EXERCISE PROMPT → The reply should hold nothing except the lines from the one with "At what coordinates" through the end of the entries, duplicated exactly and with no pictures.

****

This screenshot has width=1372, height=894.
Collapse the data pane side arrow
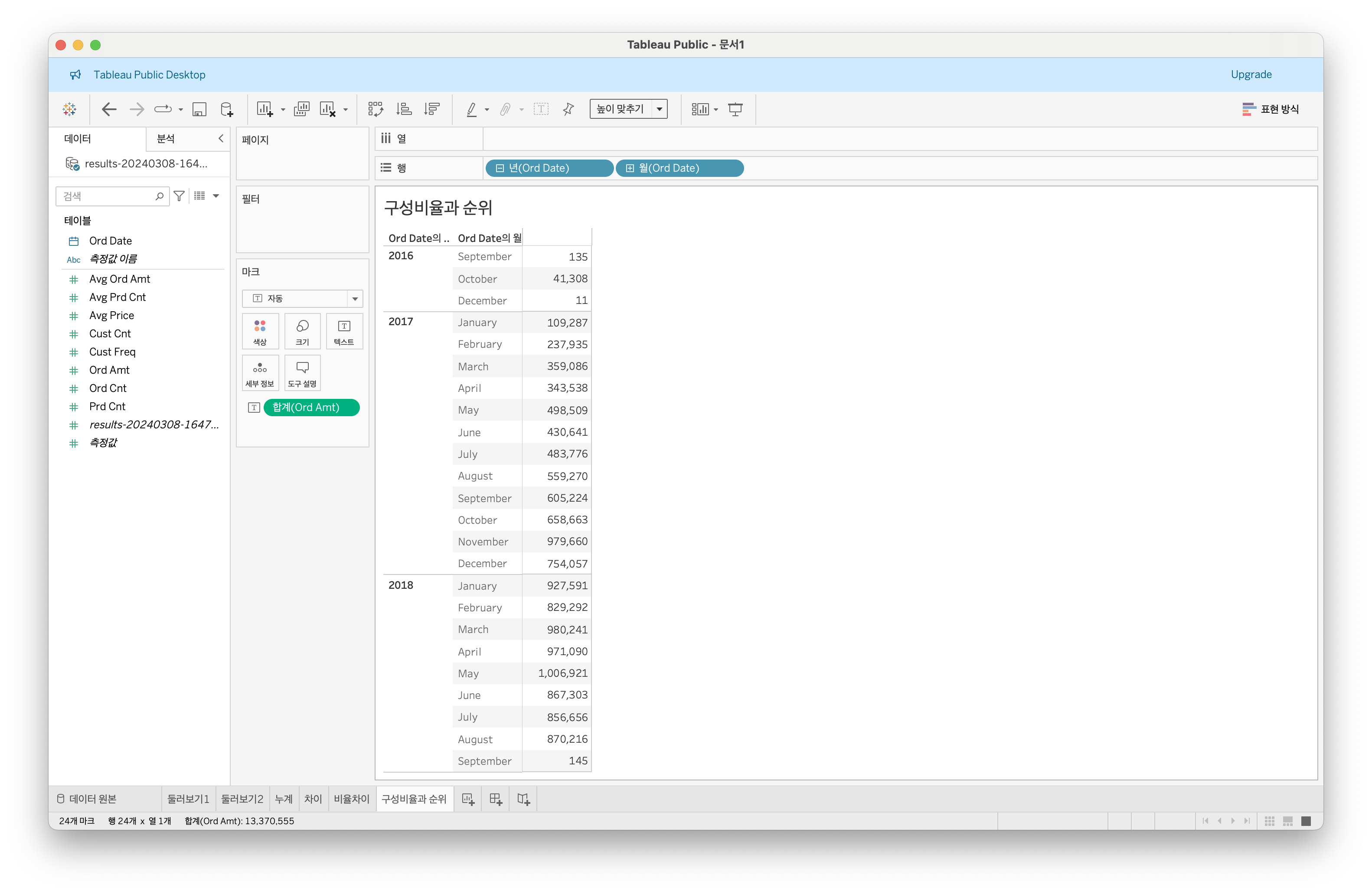(221, 138)
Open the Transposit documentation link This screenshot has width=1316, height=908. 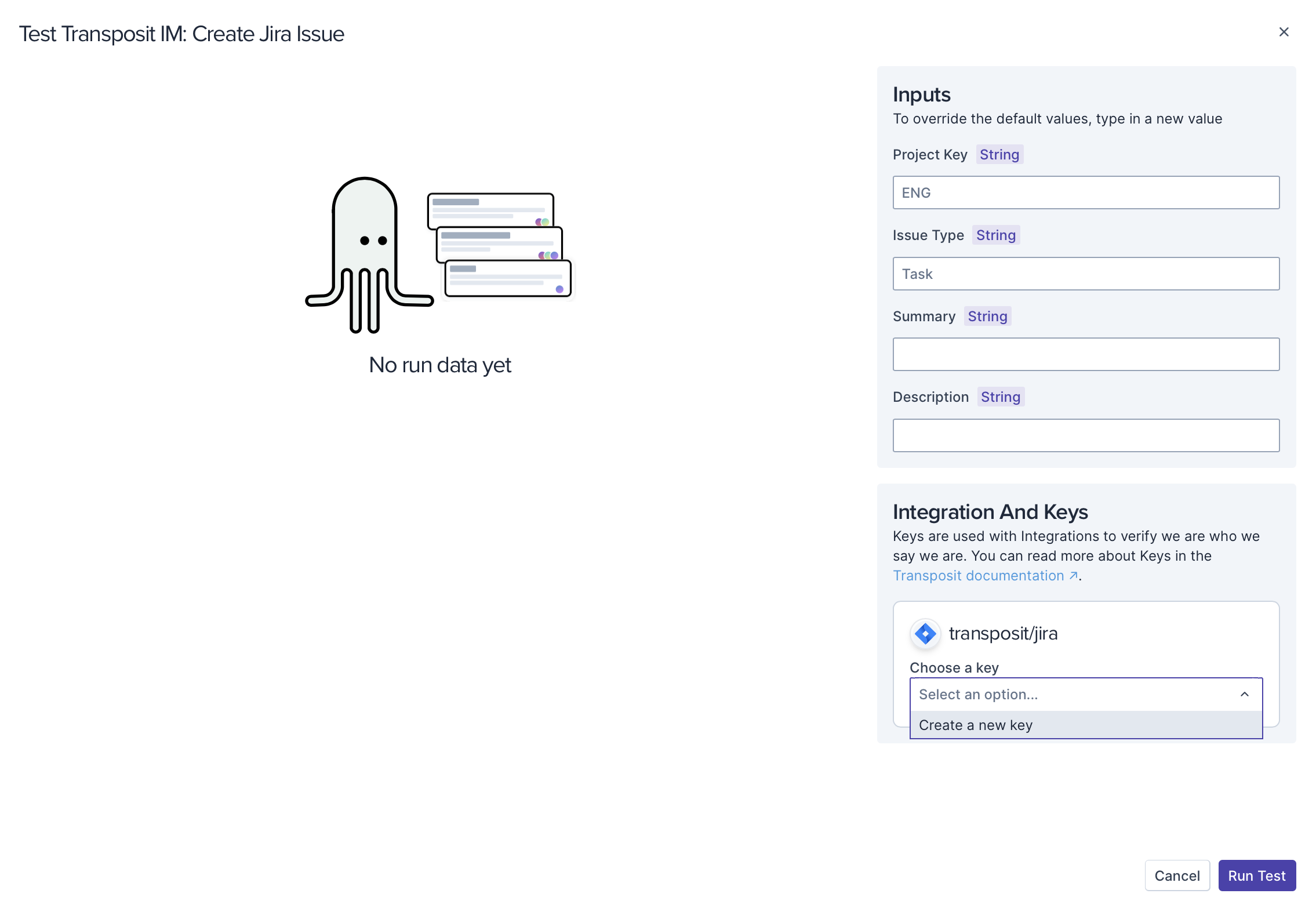(978, 575)
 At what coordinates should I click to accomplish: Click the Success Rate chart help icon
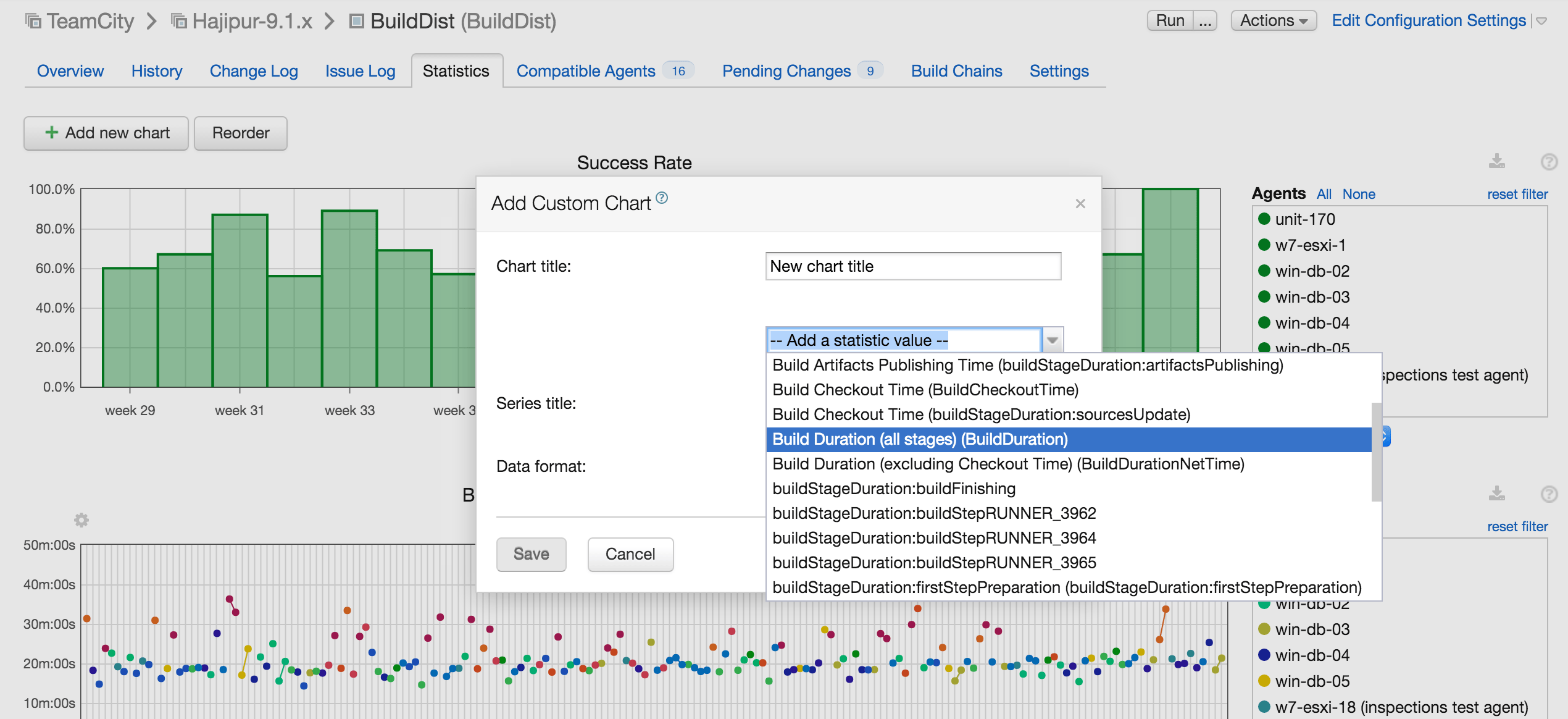1549,162
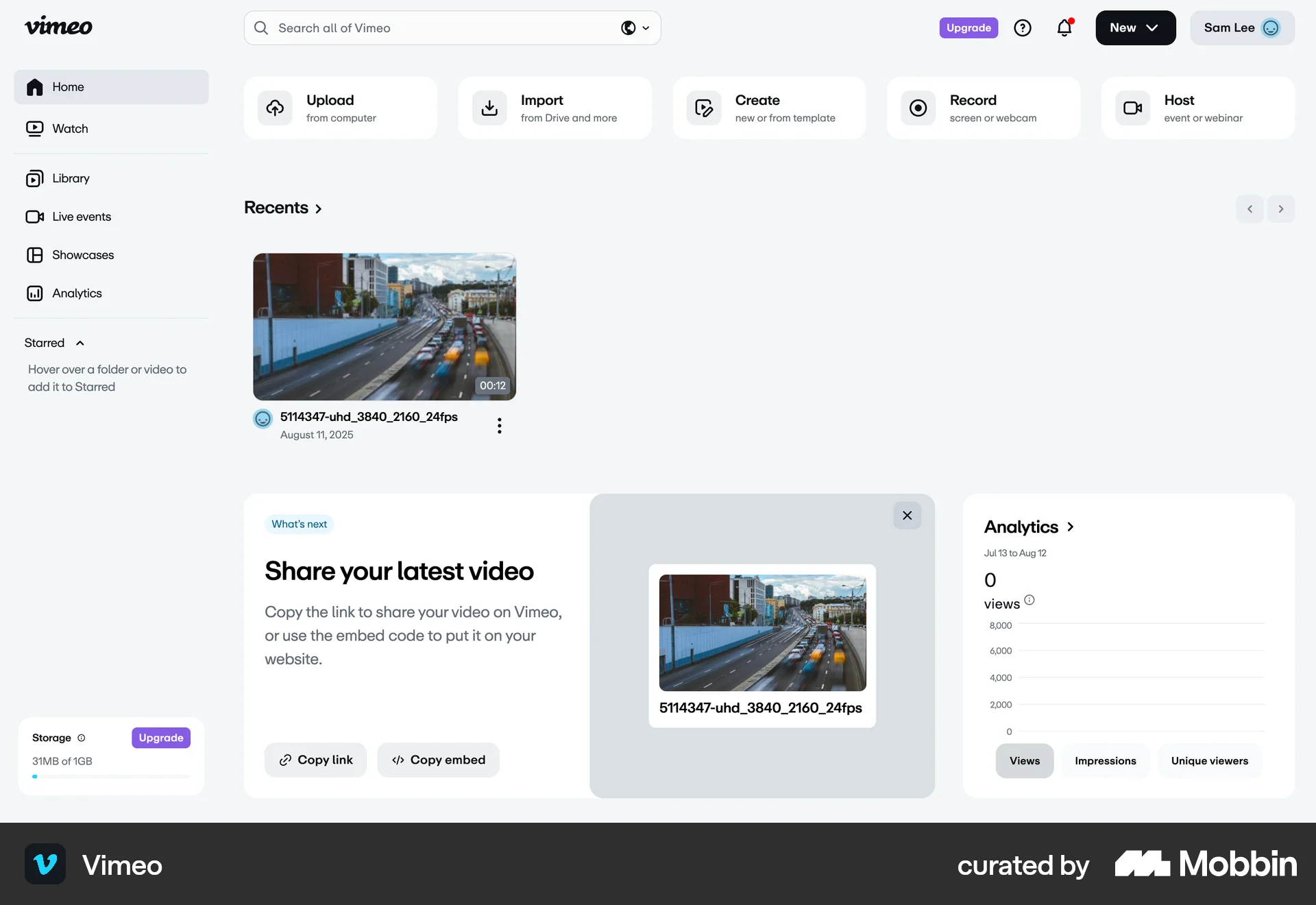The width and height of the screenshot is (1316, 905).
Task: Click the Copy link button
Action: pos(315,760)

****

ANSWER TO THE EXERCISE →
 At what coordinates should I click to accomplish: Click the Success Rate chart help icon
1549,162
The width and height of the screenshot is (1316, 905).
Task: Click the Copy link button
Action: pos(315,760)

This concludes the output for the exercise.